[Saved data entries]

========================================

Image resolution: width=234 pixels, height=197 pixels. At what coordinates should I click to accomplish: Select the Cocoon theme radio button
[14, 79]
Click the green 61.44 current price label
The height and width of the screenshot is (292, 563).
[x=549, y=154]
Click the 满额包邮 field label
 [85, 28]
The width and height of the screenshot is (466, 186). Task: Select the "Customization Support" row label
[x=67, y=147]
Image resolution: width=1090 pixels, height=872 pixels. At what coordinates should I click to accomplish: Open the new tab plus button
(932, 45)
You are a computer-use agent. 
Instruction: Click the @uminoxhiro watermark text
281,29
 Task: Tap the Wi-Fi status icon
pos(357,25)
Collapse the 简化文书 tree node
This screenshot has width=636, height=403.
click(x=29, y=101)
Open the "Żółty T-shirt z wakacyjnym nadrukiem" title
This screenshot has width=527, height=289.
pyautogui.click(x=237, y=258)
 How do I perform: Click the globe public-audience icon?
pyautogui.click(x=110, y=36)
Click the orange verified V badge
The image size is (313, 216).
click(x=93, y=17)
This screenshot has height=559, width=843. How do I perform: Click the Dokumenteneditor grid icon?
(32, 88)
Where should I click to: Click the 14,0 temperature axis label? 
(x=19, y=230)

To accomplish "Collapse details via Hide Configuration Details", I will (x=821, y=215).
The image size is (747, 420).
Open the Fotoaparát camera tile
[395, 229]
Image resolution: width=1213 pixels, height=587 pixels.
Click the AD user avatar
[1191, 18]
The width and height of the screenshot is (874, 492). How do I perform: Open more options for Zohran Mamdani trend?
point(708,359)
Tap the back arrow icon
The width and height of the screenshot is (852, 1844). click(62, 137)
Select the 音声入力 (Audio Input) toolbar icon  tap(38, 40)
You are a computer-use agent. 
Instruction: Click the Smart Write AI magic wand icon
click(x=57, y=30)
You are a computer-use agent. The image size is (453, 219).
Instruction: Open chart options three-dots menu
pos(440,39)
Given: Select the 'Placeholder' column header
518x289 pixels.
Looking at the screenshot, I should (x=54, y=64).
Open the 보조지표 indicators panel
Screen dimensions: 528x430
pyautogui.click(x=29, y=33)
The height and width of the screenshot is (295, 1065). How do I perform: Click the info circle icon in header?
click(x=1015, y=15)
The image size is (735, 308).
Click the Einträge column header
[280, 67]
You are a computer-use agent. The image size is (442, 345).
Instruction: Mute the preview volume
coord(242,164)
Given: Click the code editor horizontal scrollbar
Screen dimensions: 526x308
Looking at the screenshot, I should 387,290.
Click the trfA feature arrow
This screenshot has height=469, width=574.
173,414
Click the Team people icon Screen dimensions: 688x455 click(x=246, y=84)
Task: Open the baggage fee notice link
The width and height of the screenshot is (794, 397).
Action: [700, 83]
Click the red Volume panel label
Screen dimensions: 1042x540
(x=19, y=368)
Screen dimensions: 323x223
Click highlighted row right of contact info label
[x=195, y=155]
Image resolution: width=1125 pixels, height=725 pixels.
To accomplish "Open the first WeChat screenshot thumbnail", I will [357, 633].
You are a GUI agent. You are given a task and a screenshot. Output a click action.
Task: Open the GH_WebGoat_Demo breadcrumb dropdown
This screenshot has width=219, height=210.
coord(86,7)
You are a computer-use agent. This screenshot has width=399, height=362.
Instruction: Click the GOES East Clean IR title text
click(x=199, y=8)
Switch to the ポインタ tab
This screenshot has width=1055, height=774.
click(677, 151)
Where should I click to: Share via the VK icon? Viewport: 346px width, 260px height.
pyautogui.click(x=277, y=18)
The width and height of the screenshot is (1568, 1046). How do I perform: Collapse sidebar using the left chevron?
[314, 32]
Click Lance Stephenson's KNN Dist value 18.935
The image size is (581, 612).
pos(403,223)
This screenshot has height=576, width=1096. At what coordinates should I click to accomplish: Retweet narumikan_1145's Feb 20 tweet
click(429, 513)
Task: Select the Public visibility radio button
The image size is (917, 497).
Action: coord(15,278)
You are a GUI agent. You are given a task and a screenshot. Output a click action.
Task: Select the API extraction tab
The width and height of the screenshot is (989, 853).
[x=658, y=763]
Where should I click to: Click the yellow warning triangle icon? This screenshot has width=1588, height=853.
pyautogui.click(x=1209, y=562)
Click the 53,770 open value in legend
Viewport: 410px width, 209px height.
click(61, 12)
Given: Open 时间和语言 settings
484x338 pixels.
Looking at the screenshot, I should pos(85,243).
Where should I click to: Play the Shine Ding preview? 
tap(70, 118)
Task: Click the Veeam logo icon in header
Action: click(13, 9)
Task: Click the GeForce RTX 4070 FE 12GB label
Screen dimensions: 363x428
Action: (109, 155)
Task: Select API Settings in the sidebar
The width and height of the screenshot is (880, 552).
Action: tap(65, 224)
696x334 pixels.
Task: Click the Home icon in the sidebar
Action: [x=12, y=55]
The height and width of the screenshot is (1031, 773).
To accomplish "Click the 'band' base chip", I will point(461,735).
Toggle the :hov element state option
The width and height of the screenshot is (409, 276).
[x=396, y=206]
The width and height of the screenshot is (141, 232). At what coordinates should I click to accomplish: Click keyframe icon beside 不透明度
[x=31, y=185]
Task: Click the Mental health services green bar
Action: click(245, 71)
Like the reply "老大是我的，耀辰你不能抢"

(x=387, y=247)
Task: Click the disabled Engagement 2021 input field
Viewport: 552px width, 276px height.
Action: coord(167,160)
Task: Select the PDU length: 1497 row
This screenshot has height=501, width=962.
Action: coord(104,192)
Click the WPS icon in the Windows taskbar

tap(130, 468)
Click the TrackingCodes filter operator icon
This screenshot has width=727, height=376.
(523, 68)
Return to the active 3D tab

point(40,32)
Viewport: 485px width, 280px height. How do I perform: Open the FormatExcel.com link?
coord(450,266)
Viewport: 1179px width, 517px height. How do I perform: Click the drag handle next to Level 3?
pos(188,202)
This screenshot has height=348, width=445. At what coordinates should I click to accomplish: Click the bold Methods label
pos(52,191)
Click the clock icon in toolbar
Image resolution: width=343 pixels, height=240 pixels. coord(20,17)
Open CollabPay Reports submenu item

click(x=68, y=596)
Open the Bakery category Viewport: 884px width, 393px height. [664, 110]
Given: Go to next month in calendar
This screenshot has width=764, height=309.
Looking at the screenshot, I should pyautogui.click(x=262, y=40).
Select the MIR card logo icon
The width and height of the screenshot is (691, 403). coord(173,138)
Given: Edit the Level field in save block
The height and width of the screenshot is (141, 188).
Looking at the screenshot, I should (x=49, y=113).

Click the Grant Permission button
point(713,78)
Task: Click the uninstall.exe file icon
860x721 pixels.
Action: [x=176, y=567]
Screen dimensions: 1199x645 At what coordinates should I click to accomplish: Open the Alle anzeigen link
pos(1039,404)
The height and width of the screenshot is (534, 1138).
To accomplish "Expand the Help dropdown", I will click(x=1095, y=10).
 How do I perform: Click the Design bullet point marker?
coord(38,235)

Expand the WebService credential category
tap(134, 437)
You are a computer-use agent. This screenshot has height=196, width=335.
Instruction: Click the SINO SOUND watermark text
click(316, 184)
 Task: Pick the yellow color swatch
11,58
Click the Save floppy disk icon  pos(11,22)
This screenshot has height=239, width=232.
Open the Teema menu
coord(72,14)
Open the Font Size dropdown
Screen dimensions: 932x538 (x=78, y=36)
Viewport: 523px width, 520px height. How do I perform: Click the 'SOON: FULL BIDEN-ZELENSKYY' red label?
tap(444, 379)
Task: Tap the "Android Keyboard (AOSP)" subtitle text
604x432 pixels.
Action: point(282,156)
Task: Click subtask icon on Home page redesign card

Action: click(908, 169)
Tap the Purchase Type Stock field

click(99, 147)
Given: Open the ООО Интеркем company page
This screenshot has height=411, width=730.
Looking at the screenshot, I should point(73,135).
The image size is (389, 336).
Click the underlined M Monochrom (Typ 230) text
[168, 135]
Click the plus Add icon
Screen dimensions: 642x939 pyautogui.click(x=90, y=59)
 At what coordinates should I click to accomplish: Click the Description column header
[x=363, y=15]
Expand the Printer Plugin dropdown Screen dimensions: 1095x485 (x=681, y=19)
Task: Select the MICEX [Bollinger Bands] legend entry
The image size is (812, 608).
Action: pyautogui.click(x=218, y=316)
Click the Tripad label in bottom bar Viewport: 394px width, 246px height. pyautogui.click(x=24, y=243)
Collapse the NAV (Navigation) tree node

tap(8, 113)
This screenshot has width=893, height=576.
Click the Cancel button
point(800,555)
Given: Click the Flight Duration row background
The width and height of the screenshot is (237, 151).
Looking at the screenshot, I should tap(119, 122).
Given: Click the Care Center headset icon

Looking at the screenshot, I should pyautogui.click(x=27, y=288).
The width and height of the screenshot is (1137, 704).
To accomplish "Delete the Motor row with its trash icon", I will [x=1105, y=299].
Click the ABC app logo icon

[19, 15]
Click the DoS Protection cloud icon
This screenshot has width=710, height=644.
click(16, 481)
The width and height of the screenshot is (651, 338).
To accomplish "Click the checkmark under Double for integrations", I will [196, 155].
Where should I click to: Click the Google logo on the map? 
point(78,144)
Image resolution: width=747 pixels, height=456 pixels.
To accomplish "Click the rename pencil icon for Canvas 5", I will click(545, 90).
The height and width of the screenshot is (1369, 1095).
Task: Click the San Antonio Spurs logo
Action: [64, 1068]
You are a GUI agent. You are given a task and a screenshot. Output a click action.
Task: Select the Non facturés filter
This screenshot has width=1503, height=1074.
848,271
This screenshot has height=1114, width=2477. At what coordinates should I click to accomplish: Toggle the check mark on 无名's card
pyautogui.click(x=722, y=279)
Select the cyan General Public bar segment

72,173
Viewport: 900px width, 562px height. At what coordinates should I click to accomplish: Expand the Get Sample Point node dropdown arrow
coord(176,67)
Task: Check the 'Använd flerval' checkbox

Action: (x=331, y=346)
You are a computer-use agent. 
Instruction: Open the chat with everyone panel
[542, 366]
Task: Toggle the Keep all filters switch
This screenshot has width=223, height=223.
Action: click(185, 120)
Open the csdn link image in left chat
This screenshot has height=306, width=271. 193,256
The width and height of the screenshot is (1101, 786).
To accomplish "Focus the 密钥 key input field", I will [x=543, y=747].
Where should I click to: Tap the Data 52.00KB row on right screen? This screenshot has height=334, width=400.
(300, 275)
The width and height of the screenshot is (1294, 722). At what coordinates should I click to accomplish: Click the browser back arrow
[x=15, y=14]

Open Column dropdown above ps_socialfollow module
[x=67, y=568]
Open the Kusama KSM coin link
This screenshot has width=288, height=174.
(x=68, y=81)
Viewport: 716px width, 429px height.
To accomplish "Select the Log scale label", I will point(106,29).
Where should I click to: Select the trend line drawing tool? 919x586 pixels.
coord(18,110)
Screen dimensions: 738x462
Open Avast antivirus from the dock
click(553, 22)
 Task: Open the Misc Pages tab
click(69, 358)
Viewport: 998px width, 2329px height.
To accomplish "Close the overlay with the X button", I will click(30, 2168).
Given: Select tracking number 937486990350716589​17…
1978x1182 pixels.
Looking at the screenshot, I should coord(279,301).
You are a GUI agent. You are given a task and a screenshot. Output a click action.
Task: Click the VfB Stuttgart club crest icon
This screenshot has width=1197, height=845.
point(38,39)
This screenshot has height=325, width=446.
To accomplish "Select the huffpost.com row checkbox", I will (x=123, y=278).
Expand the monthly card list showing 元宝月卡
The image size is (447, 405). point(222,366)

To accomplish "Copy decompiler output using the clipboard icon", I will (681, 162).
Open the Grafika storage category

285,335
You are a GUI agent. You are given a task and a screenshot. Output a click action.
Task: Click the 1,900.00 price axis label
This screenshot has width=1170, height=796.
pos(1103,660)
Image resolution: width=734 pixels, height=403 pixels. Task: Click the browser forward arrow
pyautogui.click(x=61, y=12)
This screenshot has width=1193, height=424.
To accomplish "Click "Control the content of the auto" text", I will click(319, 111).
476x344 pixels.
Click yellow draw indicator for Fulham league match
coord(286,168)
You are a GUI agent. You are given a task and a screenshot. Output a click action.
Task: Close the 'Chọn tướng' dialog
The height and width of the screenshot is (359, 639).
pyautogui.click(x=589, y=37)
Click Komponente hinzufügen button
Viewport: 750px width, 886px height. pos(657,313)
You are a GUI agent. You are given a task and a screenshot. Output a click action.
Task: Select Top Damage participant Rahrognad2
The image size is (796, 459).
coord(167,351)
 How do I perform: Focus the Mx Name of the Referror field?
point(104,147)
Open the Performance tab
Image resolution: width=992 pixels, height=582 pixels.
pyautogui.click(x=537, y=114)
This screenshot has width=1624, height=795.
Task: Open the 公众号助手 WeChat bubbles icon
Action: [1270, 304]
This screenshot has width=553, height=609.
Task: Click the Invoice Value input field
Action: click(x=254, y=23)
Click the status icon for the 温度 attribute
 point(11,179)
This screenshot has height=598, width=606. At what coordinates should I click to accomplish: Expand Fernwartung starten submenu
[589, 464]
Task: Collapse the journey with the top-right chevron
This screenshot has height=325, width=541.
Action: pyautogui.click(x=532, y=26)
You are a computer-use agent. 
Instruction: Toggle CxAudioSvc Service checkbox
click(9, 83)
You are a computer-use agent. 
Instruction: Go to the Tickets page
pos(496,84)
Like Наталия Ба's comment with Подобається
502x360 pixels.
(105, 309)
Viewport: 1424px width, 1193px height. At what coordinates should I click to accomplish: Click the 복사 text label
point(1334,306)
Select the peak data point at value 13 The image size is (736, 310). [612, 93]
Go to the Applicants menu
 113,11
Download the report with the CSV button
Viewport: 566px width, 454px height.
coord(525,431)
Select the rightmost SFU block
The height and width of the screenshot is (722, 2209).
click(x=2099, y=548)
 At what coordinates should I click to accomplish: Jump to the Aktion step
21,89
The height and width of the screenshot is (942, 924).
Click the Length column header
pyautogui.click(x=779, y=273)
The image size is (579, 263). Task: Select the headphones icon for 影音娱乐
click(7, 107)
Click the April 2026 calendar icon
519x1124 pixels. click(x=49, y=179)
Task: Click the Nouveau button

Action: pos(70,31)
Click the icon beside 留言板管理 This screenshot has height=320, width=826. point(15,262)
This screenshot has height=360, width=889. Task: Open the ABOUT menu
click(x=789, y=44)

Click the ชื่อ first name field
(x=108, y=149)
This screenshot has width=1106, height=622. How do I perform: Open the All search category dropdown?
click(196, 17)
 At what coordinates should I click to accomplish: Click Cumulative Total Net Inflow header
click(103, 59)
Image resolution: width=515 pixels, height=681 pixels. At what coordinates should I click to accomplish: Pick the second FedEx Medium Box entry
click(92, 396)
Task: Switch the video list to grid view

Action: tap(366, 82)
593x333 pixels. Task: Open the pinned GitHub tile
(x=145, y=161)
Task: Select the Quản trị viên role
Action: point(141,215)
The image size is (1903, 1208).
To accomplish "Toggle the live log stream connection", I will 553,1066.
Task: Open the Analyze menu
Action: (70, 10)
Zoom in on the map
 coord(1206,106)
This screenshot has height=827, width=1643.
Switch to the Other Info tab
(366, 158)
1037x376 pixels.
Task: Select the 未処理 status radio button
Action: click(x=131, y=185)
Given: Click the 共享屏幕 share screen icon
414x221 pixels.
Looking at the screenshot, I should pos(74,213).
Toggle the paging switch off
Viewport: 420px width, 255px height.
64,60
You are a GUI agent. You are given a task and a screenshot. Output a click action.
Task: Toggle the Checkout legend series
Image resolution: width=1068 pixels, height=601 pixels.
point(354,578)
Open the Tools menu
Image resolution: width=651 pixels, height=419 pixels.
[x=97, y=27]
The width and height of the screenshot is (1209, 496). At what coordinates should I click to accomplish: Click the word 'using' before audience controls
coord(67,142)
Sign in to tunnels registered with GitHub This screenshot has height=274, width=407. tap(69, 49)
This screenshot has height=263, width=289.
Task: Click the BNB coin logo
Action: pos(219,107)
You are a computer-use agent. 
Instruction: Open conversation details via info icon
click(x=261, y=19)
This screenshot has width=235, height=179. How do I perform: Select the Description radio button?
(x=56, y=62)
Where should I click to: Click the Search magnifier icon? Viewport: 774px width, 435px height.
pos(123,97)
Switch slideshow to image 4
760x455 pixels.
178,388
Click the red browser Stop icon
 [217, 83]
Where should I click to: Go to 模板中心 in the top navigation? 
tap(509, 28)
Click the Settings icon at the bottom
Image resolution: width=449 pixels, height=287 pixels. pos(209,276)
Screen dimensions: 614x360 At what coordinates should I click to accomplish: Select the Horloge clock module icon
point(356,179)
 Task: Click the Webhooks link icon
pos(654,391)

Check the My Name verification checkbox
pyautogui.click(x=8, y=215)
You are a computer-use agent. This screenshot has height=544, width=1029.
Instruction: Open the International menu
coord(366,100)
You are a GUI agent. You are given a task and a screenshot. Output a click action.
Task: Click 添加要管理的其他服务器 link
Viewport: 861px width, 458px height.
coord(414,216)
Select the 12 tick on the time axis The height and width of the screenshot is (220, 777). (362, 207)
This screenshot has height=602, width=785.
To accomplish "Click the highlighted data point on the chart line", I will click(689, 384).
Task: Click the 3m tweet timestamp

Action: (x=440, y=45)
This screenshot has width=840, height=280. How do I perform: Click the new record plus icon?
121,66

========================================

REQUIRED ACTION
Please make an exact copy of the lines above from the line with "Task: Open the GH_WebGoat_Demo" through the line with "Task: Select the Public", both ends included.

ANSWER SECTION
Task: Open the GH_WebGoat_Demo breadcrumb dropdown
This screenshot has width=219, height=210.
coord(86,7)
You are a computer-use agent. This screenshot has width=399, height=362.
Instruction: Click the GOES East Clean IR title text
click(x=199, y=8)
Switch to the ポインタ tab
This screenshot has width=1055, height=774.
click(677, 151)
Where should I click to: Share via the VK icon? Viewport: 346px width, 260px height.
pyautogui.click(x=277, y=18)
The width and height of the screenshot is (1568, 1046). How do I perform: Collapse sidebar using the left chevron?
[314, 32]
Click Lance Stephenson's KNN Dist value 18.935
The image size is (581, 612).
pos(403,223)
This screenshot has height=576, width=1096. At what coordinates should I click to accomplish: Retweet narumikan_1145's Feb 20 tweet
click(429, 513)
Task: Select the Public visibility radio button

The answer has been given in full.